▶ [Problem requirements]: Repeat exactly the lines below from the line that contains "Click the Question 1 of 2 counter" to the last line, inclusive, without the pictures.

-- Provided records follows --

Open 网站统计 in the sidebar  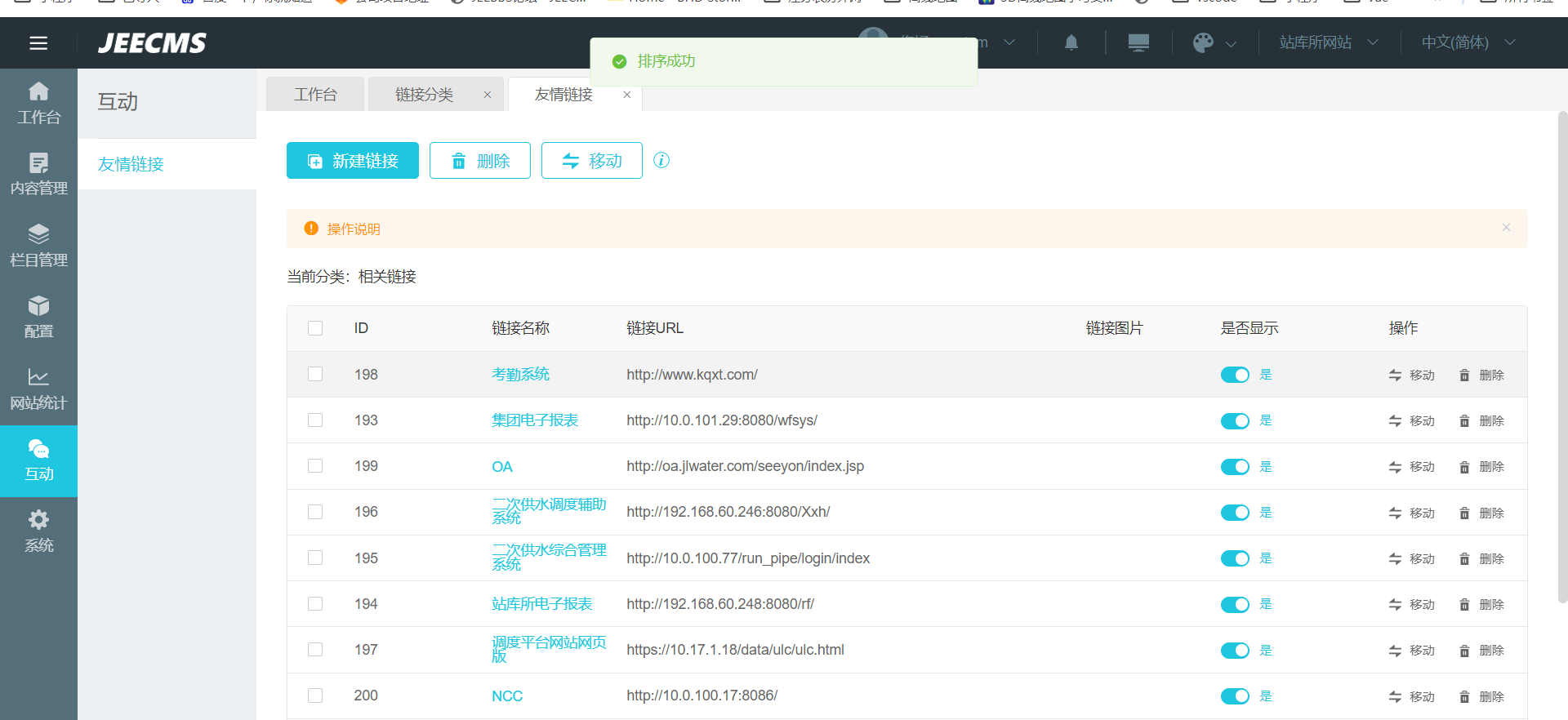(38, 389)
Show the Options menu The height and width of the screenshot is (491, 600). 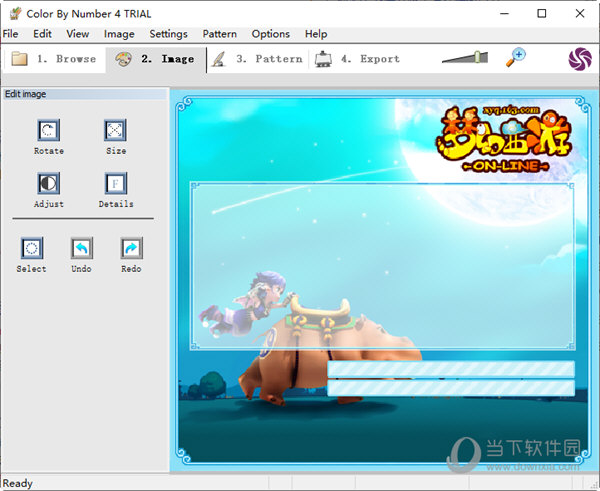pos(270,34)
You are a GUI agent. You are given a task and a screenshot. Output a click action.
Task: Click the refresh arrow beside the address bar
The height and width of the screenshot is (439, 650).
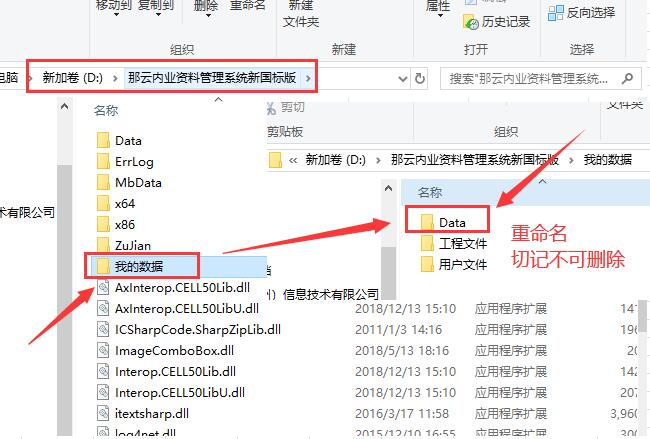click(420, 78)
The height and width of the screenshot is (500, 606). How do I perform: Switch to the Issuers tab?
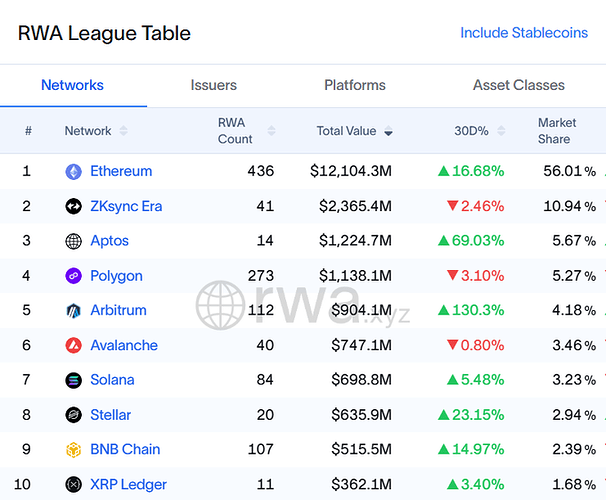pyautogui.click(x=213, y=86)
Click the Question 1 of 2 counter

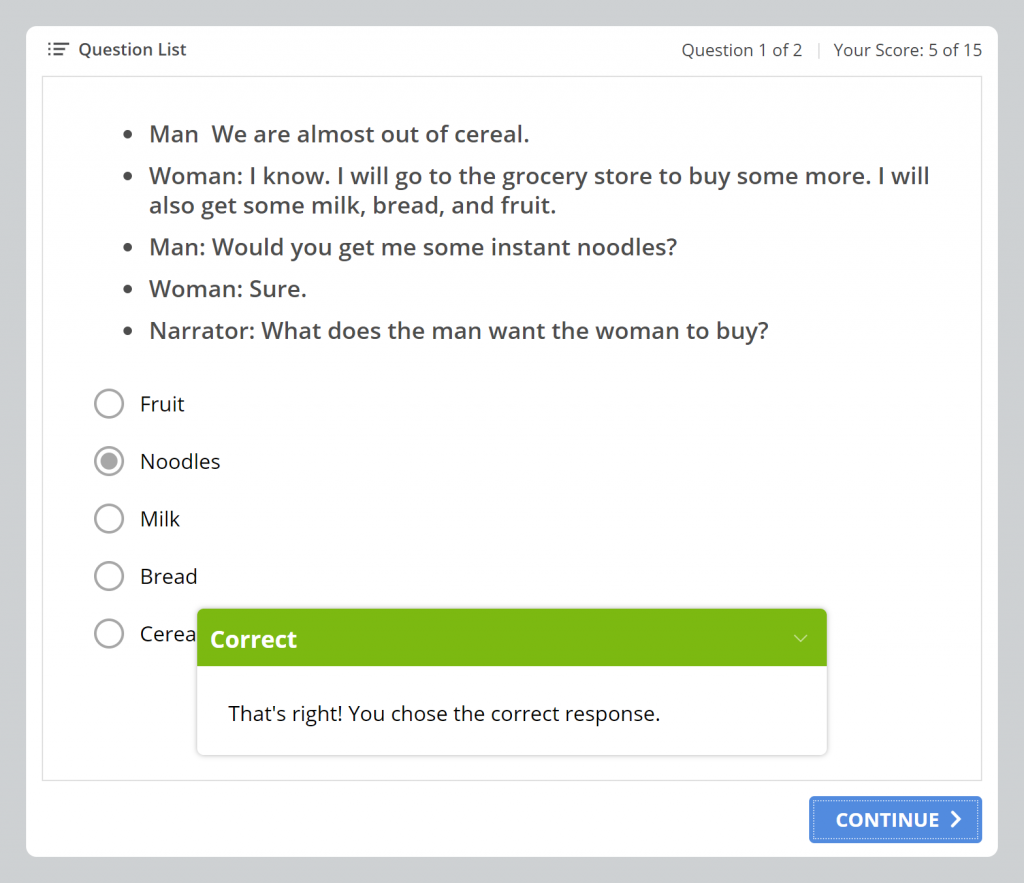pyautogui.click(x=741, y=50)

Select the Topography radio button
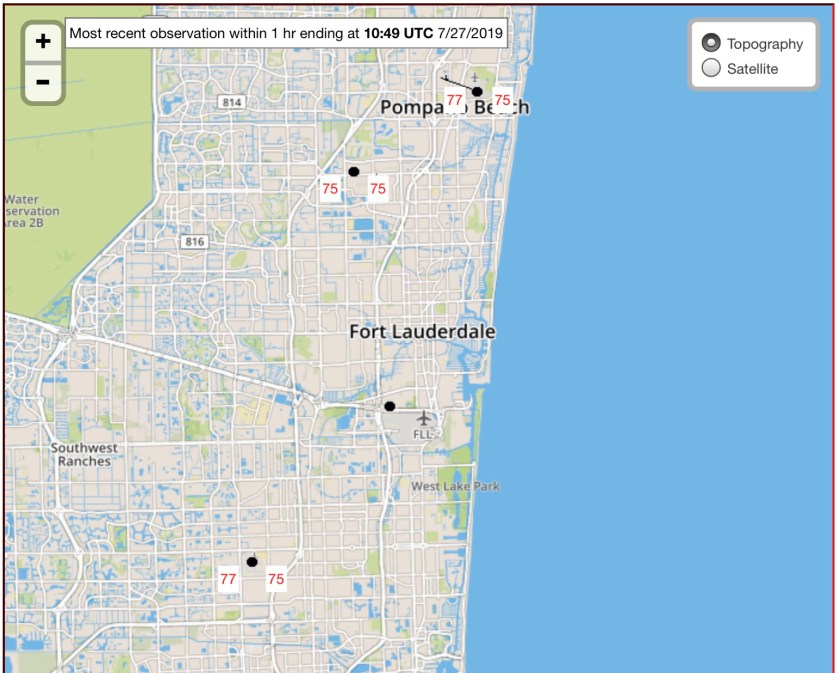[x=711, y=43]
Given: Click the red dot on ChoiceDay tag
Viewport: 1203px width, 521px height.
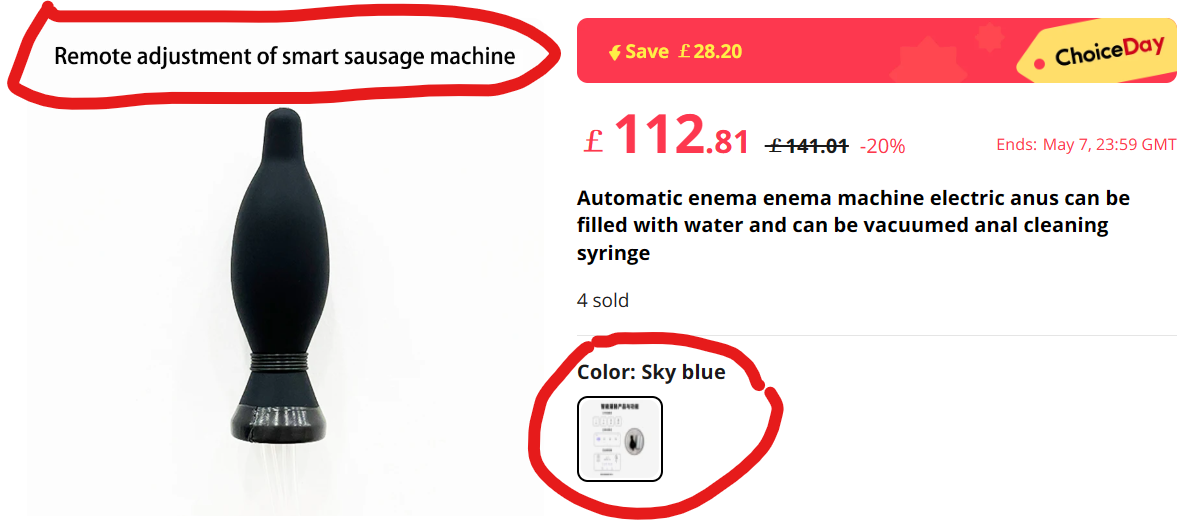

-- Provided records concluded --

▶ [Completed exercise]:
Click the Question 1 of 2 counter

pyautogui.click(x=741, y=50)

Select the Topography radio button
[x=711, y=43]
Given: Click the red dot on ChoiceDay tag
Viewport: 1203px width, 521px height.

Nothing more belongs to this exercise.